I can’t imagine the horror for the people that went out to enjoy a concert and didn’t come home. The pain of the families that lost mothers, fathers, sons and daughters to such senseless violence. The long road of healing ahead, both physically and mentally, for the people who were injured.
I don’t have words for any of it, and maybe there are no words.
This isn’t a political blog, so I’m not going to rehash any of the finger-pointing going on right now. It doesn’t bring back the people who died in the worst mass shooting in American history. And it doesn’t bring us together as a nation.
Interesting to note that while many of us were extremely sad and upset, no one I know was surprised. For me, Sandyhook was the final numbing agent. Each person has had their own, but at no point did I hear surprise from others or feel it myself.
After I learned the news, I took a few minutes to grieve. I tried really hard not to cry at work when I over heard others discussing what had happened and popped open Google news to see what it was.
Yeah, I’m a corporate cog, but even cogs can cry while we try really hard not to put ourselves in the people’s places who lost a friend or loved one. Or the children who lost a parent. Or the place of someone who lived while the person next to them died.
And that’s it. I turned off the news. It wasn’t trying to inform me anymore. It was trying to elicit an emotional response and a page click. To keep me invested even though there really is nothing more to tell the general public.
I wish I’d done the same thing with news about the hurricanes. I did do it with the news coming out of Puerto Rico.
No, I’m not heartless, but I have no control over any of these things. I did what I could and donated to the American Red Cross through a charitable drive at work. That’s really all I can do. I have neither the skills to help nor the power to do more.
So, yes, I turned it off. I only have so much to give before I’m emotionally empty. I need to save my reserves for things I can impact. My children. My spouse. My family. My community. My writing.

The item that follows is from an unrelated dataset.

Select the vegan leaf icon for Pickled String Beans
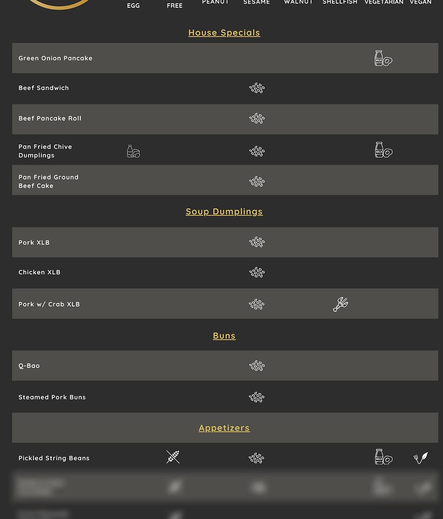pos(421,458)
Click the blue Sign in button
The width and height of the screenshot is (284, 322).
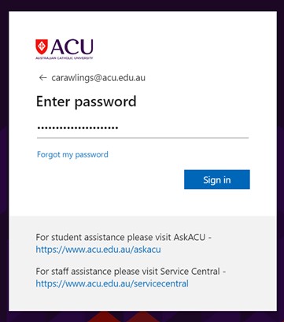point(217,180)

Maybe this is selfish, maybe this is just self-protection. I’m not sure anymore. But I have noticed I need to do it more and more often. And when I do, I’ve discovered I’m happier, less stressed, and more creative. Not sure if it’s right or wrong, but for me, it’s what I need to do to keep my sanity.
How about you? How do you handle the constant bombardment of the news cycle? Do you just turn it off? If not, how do you cope with the stress and helplessness?